The poetry reading by contributors to Obsession:Sestinas in the Twenty-First Century, edited by Carolyn Beard Whitlow and Marilyn Krysl, with an Afterword by Lewis Putnam Turco, Hanover: Dartmouth College Press, 2014, took place at Bestsellers Cafe in Medford, MA, at 2:00 p.m. on 19 July 2014. Above, left to right: Barbara J. Orton, organizer of the session, Alfred Nicol, Lewis Turco, Ada J. Schneider, Michael Cantor, Jeffrey Harrison, Rhina P. Espaillat, and Ruth Foley. Lewis Turco opened the program:
INTRODUCTION TO OBSESSION
By Lewis Turco
Although I knew neither Carolyn Beard Whitlow nor Marilyn Krysl, when they wrote to ask for my help in organizing and publishing their anthology, Obsession: Sestinas in the Twenty-First Century, I was inclined to agree because it was fairly obvious that my sestina, “The Obsession,” had had some sort of influence on the book to begin with. In any case, I have seldom said “no” to anyone who had a poetry project that looked interesting.
Therefore, I accepted, and the editors sent me their typescript. When we three had finished diddling with it I suggested they send it to the publisher of my text The Book of Forms, a boutique organization called the University Press of New England which has as its base the Dartmouth College Press. Dartmouth gave it a publishing grant, and the book was accepted and published under the Dartmouth imprint.

Data for pointing within screenshots and documents
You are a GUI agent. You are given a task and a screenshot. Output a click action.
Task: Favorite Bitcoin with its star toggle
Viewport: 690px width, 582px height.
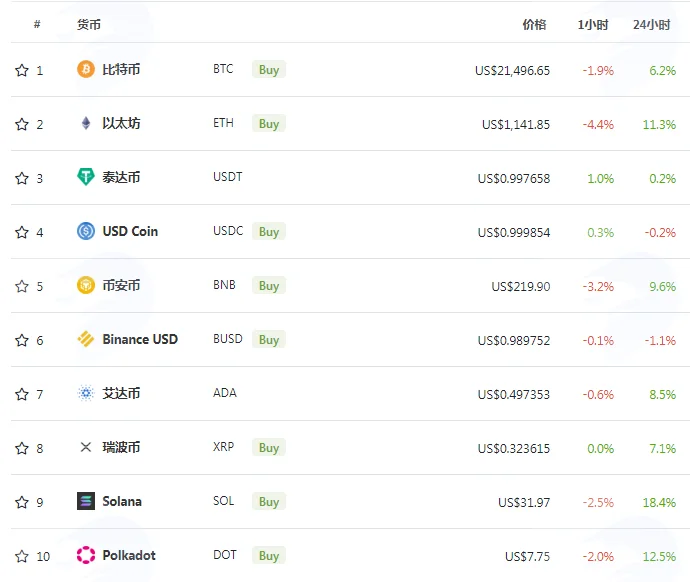pyautogui.click(x=22, y=70)
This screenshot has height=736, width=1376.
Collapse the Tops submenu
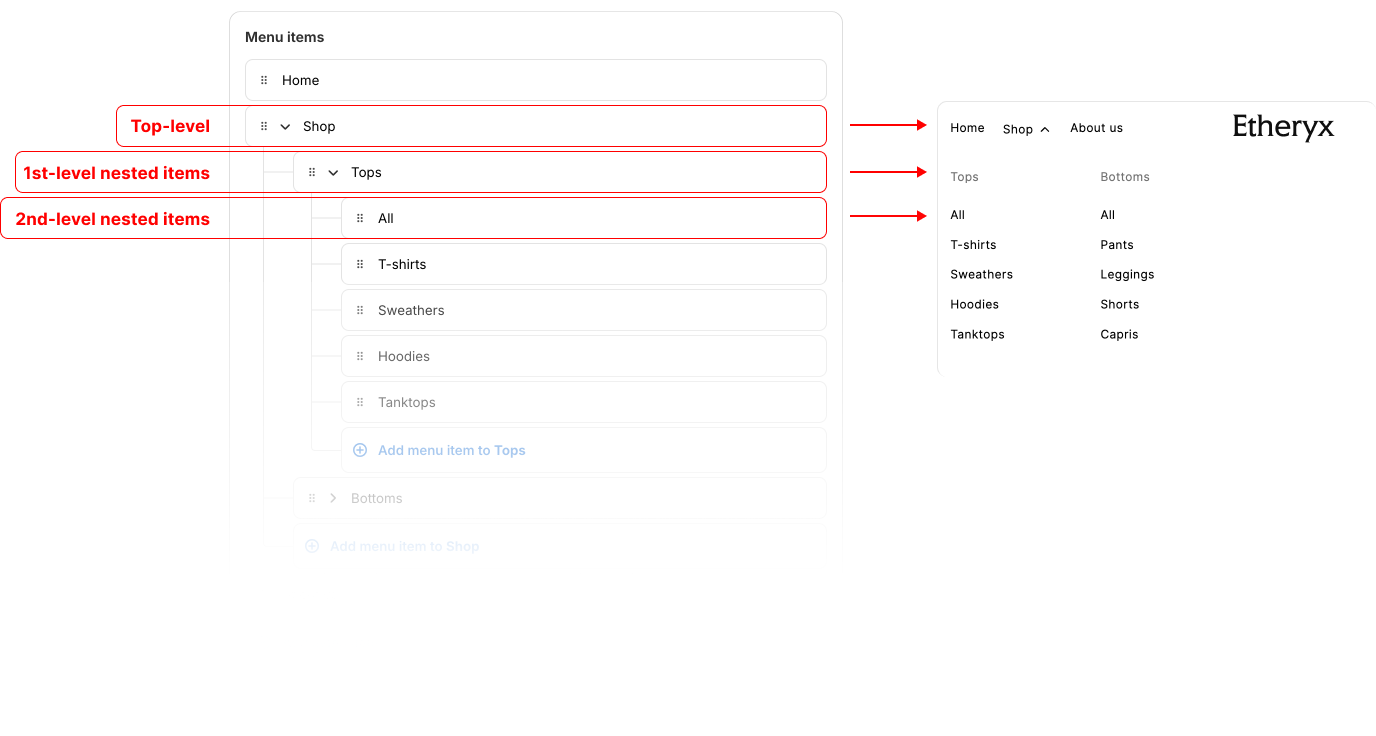coord(333,172)
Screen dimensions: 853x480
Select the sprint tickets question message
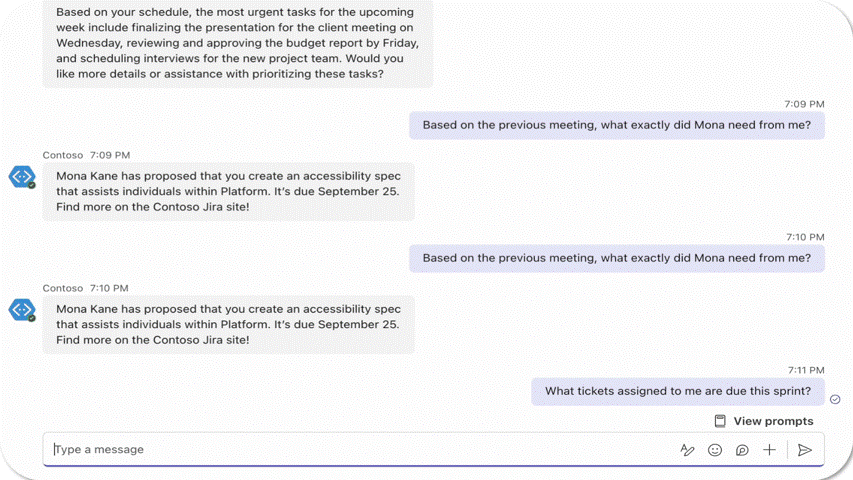[x=677, y=391]
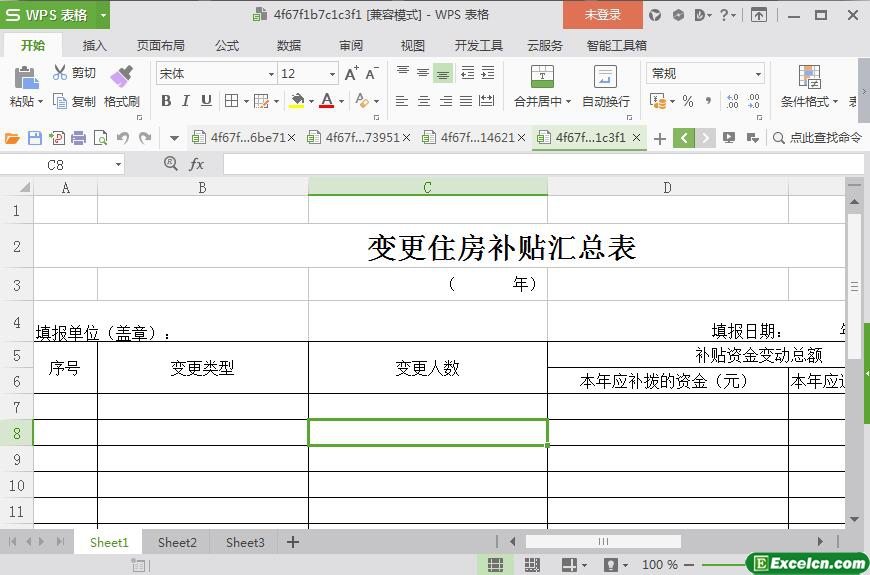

[Exercise details] Continue the text about the Obsession reading from where it stops, picking up after its last sentence. The data come from a source separate from the text about the Obsession reading.

[Expected answer]
That, in a nutshell, is why we are gathered here today to publicize this beautiful volume. The poems gathered in it are some of the best sestinas ever assembled anywhere, and the indices and various reading aids included are extraordinary.
But what is a sestina? This is the description of the verse form from my The Book of Forms: A Handbook of Poetics, Fourth Edition, the various manifestations of which have been called “the poet’s bible” for the decades since 1968:
The SESTINA is a verse form of Medieval French origin, attributed to Arnaut Daniel in the late 12th century and used by other Gallic poets and by Italians including Petrarch and Dante (from whom it received its Italian name). The popularity of the poem in English is primarily a 20th century phenomenon, however, particularly in the United States. The six end-words or teleutons of the lines of the first stanza are repeated in a specific order as end-words in the five succeeding sestet stanzas. In English the sestina is generally written in iambic pentameter or, sometimes, in decasyllabic meters. Its thirty-nine lines are divided into six sestet stanzas and a final triplet envoy (or envoi), In the envoy the six teleutons are also picked up, one of them being buried in, and one finishing each line.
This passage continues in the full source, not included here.